**EXERCÍCIO 1:** Extraia da listagem abaixo todas as linhas que contêm a palavra "sidebar", observando a distinção entre maiúsculas e minúsculas.

**DOCUMENTO DE ORIGEM:**
+ + + + +

1 de mar. de 2010

BOLÃO FEITO EM CASA LOTÉRICA - A "BANCA" TEM QUE DEMONSTRAR QUE O SISTEMA DE APOSTAS É SEGURO - TEORIA DA APARÊNCIA - RECIPROCIDADE

“A BANCA TEM QUE DEMOSNTRAR QUE O SISTEMA DE APOSTAS É SEGURO”
OU
MATIZES DA RESPONSABILIDADE NO CASO DA APOSTA DA MEGA SENA
FEITA EM CASA LOTÉRICA

1 - INTRODUÇÃO: VALE O PAPEL – QUAL A SEGURANÇA OFERECIDA PELO SISTEMA?
Causou surpresa a notícia de que haveria vencedores em bolão da Mega Sena, comprado em casa lotérica, mas que os vencedores “deixariam de ganhar o prêmio” (sic) porque a mesma não teria “feito o jogo” junto à controladora oficial do jogo.
Simples assim?
Nâo cremos, pois não se trata de responsabilidade exclusivamente imputável à funcionária da lotérica, nem à loja, nem aos consumidores que compraram o bolão, porque este “produto” era oferecido na casa lotérica sob os símbolos e predicados da garantidora governamental do sistema de jogos oficiais no Brasil, expondo em risco tanto o sistema quanto os crédulos milhões de apostadores, dentre os quais estão aqueles de todos os níveis de escolaridade e os analfabetos, consumidores que merecem guarida.

+ + + + +

(Registros de texto e de indicação de elementos)
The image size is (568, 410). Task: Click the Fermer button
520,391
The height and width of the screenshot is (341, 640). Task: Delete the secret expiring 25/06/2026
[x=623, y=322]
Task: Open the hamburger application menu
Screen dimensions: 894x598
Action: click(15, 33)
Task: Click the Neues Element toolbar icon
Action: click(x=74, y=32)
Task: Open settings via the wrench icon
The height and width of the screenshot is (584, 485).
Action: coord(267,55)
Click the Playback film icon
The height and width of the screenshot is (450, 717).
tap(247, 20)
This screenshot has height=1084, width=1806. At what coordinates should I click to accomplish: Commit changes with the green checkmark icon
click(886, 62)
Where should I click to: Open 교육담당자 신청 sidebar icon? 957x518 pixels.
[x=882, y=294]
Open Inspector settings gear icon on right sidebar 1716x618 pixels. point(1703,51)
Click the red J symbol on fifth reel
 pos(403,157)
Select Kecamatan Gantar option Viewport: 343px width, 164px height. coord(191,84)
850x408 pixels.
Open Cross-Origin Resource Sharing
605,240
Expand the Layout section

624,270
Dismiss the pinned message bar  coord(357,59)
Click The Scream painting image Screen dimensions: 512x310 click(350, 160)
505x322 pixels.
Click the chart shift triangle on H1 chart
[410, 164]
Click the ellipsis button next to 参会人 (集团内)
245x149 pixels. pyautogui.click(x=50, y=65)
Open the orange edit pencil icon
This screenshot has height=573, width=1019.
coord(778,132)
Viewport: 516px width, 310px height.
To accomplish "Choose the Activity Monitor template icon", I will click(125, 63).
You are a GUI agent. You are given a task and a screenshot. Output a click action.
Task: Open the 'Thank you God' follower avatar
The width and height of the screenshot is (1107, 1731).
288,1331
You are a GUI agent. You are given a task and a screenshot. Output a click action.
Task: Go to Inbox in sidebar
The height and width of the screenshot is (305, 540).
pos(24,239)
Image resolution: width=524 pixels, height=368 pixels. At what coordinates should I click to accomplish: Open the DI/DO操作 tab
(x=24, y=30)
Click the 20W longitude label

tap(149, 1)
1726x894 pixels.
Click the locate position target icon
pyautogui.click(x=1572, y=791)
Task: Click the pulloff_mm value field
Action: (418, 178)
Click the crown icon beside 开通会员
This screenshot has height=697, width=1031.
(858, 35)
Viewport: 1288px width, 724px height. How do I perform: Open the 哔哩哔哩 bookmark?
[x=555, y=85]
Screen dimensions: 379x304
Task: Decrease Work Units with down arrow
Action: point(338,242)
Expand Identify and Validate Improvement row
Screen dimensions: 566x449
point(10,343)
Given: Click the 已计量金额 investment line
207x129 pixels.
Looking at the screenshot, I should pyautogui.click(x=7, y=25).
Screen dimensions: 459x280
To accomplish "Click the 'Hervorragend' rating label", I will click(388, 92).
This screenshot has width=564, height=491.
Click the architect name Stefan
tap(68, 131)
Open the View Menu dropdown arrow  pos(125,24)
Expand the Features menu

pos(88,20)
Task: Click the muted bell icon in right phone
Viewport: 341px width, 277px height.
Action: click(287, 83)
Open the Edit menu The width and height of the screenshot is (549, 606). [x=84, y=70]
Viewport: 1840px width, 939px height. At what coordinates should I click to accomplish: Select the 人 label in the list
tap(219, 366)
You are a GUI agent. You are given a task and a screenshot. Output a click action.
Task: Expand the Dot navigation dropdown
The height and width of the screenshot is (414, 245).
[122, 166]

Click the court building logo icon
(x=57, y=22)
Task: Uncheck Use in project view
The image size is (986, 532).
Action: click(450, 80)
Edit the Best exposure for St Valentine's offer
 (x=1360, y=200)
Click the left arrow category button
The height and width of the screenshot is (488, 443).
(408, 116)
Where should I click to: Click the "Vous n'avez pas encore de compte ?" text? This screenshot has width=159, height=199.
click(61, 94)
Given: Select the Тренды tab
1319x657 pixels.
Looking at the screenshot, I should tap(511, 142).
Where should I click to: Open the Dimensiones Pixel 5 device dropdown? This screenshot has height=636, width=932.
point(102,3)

+ + + + +

**EXERCÍCIO 2:** No texto acima sobre o bolão da Mega Sena, sob quais símbolos e predicados o "produto" era oferecido na casa lotérica?

**RESPOSTA DO EXERCÍCIO 1:**
Where should I click to: Open 교육담당자 신청 sidebar icon? 957x518 pixels.
Open Inspector settings gear icon on right sidebar 1716x618 pixels. point(1703,51)
Task: Go to Inbox in sidebar

**RESPOSTA DO EXERCÍCIO 2:** Sob os símbolos e predicados da garantidora governamental do sistema de jogos oficiais no Brasil.